(Data records Opens)
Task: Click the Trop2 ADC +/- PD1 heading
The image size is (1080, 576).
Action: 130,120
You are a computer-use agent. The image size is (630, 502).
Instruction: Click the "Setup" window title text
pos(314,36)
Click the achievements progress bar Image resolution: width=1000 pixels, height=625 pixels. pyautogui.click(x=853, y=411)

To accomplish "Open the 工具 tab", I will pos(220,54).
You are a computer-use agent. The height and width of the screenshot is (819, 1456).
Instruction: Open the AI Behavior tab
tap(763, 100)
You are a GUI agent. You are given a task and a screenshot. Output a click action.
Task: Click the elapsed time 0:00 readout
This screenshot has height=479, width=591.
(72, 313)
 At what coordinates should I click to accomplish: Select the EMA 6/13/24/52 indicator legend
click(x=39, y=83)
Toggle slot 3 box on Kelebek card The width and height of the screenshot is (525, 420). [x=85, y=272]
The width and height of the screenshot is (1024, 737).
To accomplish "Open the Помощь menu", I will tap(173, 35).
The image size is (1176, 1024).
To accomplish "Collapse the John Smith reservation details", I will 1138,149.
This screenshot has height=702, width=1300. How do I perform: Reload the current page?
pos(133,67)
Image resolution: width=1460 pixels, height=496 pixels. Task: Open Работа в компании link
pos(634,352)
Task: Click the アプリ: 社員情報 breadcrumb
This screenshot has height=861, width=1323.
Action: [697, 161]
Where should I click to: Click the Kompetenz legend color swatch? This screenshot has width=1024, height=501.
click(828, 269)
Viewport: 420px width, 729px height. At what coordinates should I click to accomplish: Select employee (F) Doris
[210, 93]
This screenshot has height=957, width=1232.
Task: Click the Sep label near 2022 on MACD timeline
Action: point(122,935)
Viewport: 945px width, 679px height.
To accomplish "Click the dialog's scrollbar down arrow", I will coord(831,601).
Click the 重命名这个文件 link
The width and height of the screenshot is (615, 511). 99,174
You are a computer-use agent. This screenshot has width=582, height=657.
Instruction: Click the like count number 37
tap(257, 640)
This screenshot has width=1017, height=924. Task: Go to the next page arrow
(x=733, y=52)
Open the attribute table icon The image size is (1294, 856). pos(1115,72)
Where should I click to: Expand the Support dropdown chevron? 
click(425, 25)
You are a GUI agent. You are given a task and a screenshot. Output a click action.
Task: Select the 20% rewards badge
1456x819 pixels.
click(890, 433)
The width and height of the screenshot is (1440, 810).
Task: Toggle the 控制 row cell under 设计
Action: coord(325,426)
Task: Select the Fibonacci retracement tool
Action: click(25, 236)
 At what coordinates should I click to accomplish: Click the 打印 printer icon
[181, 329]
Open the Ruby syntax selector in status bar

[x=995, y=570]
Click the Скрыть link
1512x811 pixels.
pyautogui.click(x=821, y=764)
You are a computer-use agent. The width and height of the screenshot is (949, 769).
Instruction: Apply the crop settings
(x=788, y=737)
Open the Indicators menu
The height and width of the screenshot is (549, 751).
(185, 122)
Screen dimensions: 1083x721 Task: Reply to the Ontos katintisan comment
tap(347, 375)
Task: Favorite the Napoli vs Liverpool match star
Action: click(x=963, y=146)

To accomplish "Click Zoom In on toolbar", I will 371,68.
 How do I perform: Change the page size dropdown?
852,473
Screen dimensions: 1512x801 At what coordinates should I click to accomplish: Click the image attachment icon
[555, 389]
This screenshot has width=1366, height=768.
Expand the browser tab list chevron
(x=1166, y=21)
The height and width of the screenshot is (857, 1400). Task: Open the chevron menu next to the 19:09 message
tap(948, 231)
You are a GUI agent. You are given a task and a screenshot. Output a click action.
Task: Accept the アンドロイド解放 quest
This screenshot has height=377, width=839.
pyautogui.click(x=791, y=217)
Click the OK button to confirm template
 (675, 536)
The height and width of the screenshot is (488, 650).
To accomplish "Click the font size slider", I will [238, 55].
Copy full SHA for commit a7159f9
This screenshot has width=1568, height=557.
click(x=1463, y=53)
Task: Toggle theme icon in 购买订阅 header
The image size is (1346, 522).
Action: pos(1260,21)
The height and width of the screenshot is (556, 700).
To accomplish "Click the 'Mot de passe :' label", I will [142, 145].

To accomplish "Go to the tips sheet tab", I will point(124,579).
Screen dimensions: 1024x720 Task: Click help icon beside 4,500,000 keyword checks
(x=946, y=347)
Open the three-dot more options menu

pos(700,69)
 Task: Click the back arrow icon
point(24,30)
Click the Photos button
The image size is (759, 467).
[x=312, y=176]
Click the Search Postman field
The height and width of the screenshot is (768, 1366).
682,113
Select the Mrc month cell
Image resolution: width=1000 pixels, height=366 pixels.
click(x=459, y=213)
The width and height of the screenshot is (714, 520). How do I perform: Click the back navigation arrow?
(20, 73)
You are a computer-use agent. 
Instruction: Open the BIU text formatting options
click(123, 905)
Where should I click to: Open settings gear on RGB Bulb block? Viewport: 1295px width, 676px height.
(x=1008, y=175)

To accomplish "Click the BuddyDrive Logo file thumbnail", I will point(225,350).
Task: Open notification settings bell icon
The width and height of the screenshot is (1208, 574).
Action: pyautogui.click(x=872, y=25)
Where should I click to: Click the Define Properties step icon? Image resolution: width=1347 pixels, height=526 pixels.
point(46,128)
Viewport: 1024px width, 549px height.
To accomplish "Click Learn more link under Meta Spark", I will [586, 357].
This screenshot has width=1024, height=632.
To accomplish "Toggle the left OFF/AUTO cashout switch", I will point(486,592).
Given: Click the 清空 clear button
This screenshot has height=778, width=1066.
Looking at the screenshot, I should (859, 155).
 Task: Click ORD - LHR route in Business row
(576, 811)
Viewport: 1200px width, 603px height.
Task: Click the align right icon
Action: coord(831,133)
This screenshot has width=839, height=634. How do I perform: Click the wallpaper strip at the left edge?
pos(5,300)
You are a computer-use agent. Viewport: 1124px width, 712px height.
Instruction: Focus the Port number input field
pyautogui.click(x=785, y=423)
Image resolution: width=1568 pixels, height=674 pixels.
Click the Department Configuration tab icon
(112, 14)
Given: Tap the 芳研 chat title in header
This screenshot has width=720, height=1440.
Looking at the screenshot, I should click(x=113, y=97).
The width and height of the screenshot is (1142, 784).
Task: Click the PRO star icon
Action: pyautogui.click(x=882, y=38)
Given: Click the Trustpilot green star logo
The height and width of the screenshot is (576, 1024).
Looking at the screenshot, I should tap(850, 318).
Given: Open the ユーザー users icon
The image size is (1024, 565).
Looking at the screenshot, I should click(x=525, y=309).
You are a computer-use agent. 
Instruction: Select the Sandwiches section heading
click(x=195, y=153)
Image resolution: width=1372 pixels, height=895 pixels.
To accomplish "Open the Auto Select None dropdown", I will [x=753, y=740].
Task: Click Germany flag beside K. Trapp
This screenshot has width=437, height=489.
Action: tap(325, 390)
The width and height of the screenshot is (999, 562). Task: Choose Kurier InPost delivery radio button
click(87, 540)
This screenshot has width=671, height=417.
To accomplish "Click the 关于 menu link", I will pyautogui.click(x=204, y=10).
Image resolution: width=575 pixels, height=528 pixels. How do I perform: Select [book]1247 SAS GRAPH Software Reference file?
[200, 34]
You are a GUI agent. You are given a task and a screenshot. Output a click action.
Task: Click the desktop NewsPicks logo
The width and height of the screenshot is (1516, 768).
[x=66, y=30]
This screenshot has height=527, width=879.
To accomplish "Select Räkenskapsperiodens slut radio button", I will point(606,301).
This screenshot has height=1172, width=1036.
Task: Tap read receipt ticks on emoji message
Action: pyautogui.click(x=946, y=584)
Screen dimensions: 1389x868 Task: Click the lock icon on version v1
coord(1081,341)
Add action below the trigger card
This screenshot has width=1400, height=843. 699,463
(Data records Closes)
• Task to complete: Go back to the listing above. Copy word for word the lines from the one with "Instruction: Click the like count number 37" through the one with "Task: Select the 20% rewards badge", and nothing more.

• Reply to the task:
Instruction: Click the like count number 37
tap(257, 640)
This screenshot has width=1017, height=924. Task: Go to the next page arrow
(x=733, y=52)
Open the attribute table icon The image size is (1294, 856). pos(1115,72)
Where should I click to: Expand the Support dropdown chevron? 
click(425, 25)
You are a GUI agent. You are given a task and a screenshot. Output a click action.
Task: Select the 20% rewards badge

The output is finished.